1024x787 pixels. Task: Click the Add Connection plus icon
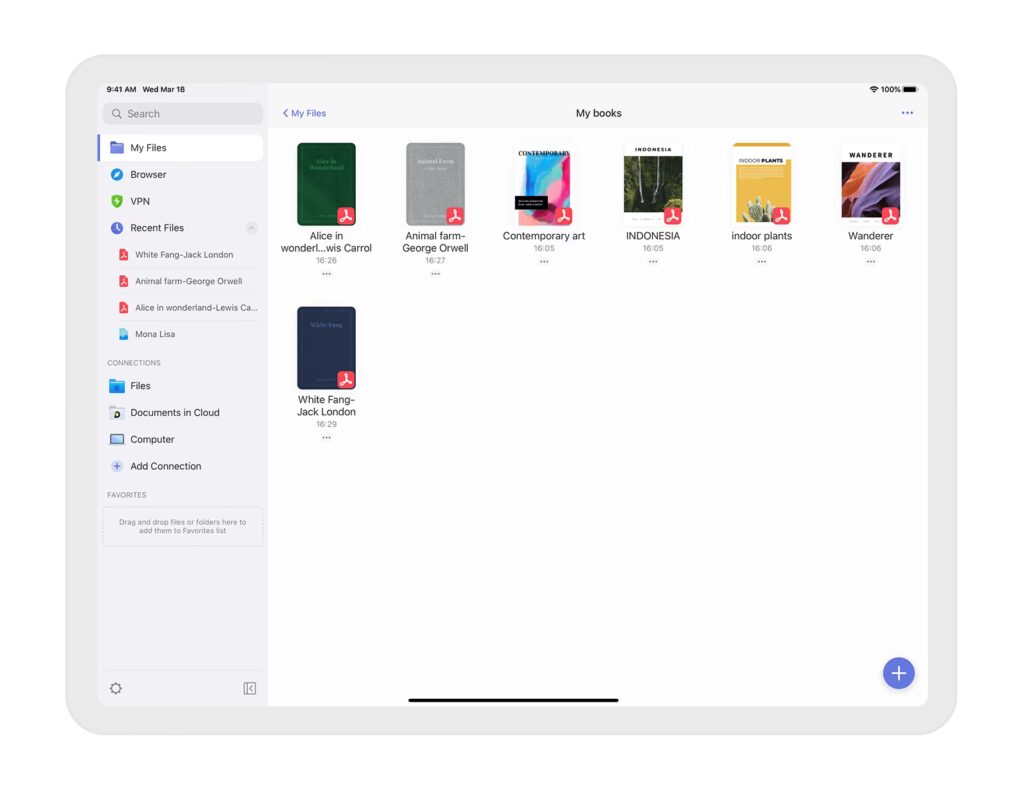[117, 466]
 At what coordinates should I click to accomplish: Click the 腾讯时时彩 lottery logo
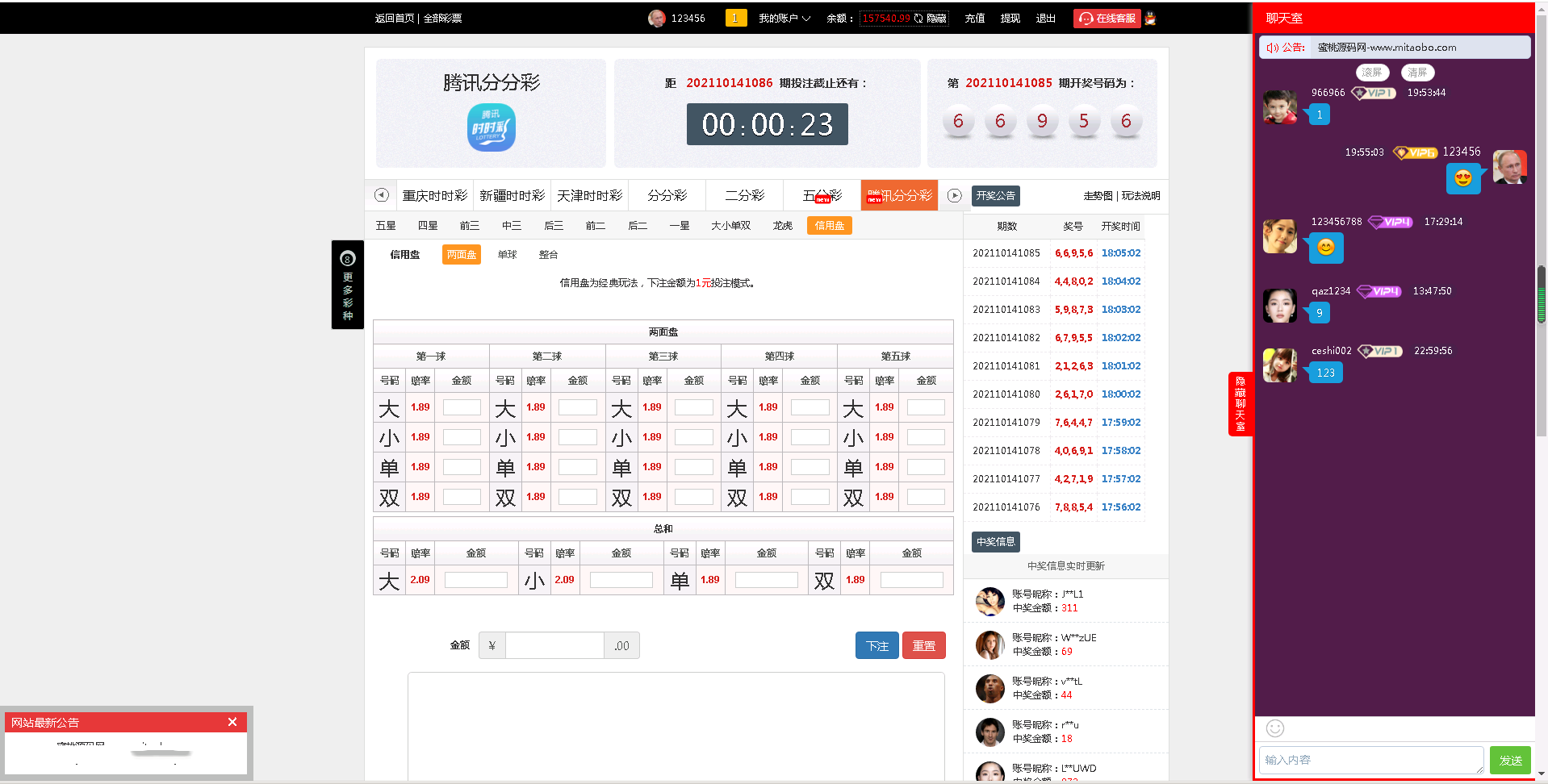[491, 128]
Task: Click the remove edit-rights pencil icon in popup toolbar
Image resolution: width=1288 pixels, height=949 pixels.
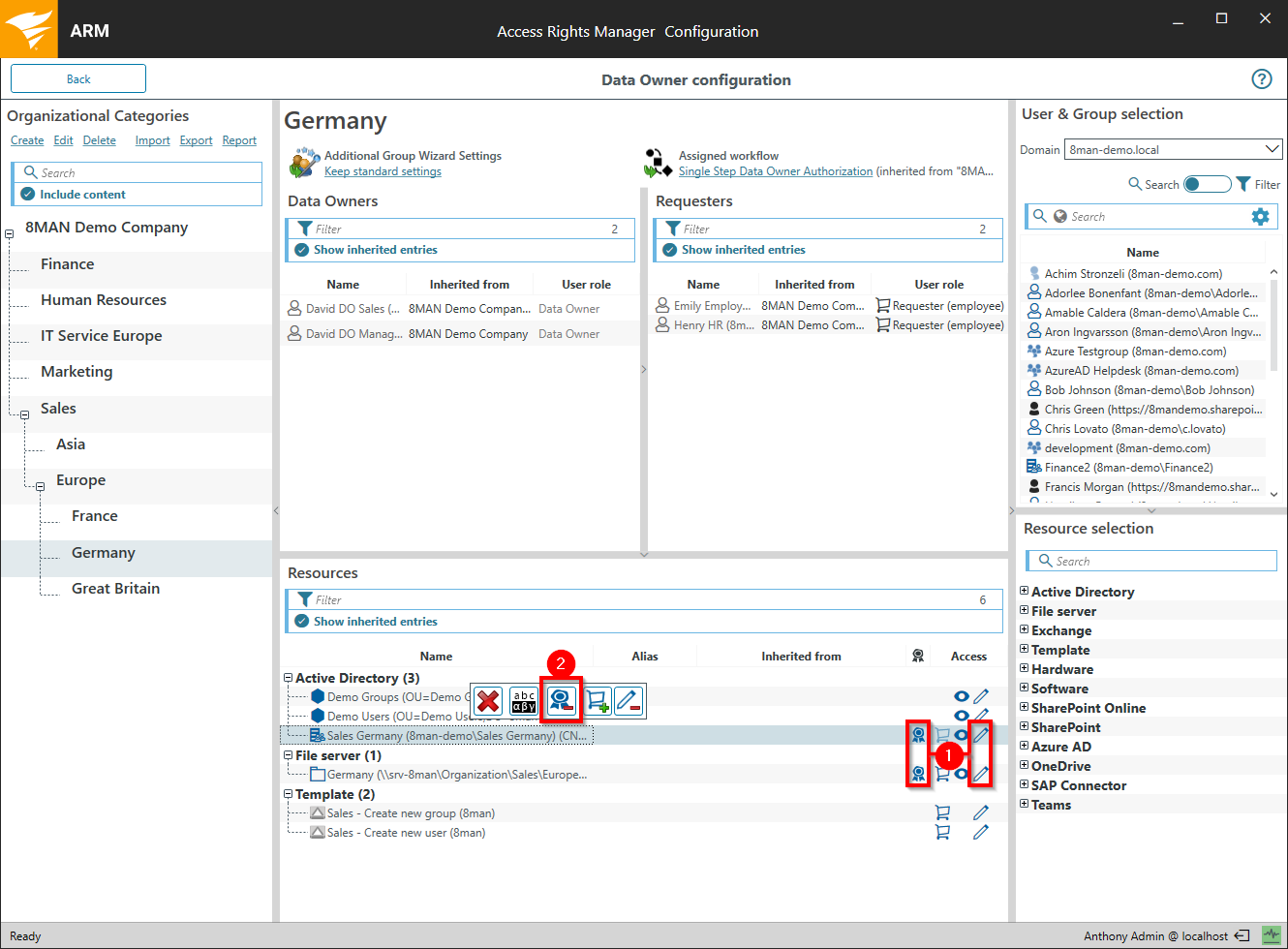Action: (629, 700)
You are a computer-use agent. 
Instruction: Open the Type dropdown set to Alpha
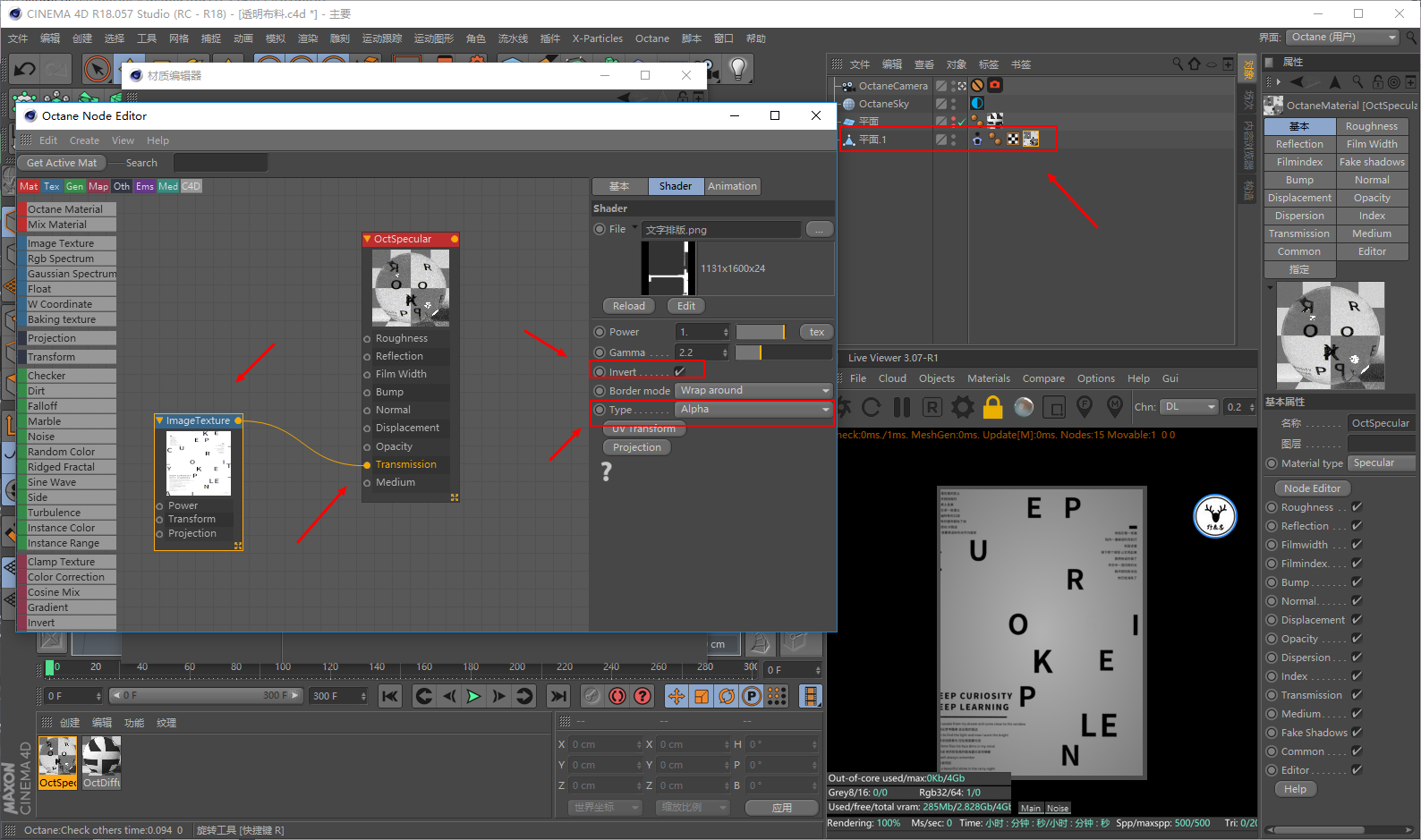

◇ ◇ ◇ ◇ ◇

▸ **Objective**:
Reproduce the data above word for word, leaving out the pictures.

▸ **The output**:
1024x787 pixels. Task: Click the Add Connection plus icon
[117, 466]
 At what coordinates should I click to accomplish: Click the 腾讯时时彩 lottery logo
[491, 128]
Task: Click the remove edit-rights pencil icon in popup toolbar
Image resolution: width=1288 pixels, height=949 pixels.
Action: (629, 700)
You are a computer-use agent. 
Instruction: Open the Type dropdown set to Alpha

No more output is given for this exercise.